New research published in Current Biology provides more evidence that the ancient group in which modern reptiles descended from, known as crocodyliforms, adapted both omnivorous and herbivorous diets. The authors of the paper, University of Utah grad student Keegan Melstrom and Natural History Museum of Utah Chief Curator Randall Irmis, reached this conclusion after conducting a thorough analysis of fossilized crocodyliform teeth. In total, their team of researchers studied 146 fossil teeth from 16 different extinct species. Using high-definition, three-dimensional tooth mapping with help from other institutions, researchers were able to get a grip on the diets of ancient crocodyliforms.
“We see all these tooth shapes in the history of reptile evolution, and some of them are fairly straightforward, but others just have no comparison,” said Irmis in a Natural History Museum of Utah press release.
Researchers then took highly-detailed digital scans of the different teeth and analyzed them through a method called Orientation Patch Count Rotated (OPCR), which "quantifies complexity of the occlusal dental surface in distantly related animals," as the paper explains. In essence, OPCR treats the teeth as miniature mountains and measure how topographically intricate each tooth is. Previous studies have shown that the more complex a tooth is, the more plant material the animal eats.
“Some of the crocs that people thought were strict herbivores are more likely to be insectivores and omnivores,” Irmis noted.

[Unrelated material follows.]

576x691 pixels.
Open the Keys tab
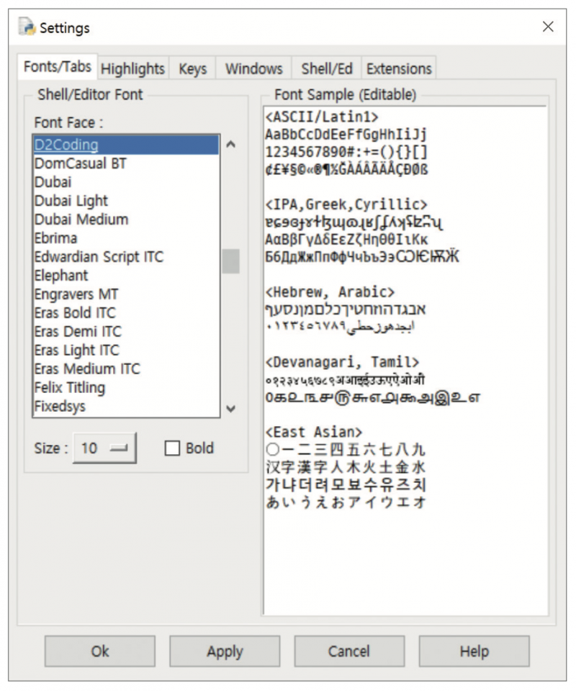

There were some surprises. A crocodile called Notosuchus from Argentina was thought to be an herbivore, “but my work strongly suggests it’s a carnivore,” Melstrom said.
The results provide more insight into how an environment affects evolution, but not in the way one would think. For example, it is not always the case that herbivorous reptiles evolve in environments where herbivorous mammals are absent, to fill a niche.
“What this says to me is that you don’t need a single special environment for this to happen... It’s something that’s a dietary strategy that’s really successful," Melstrom noted.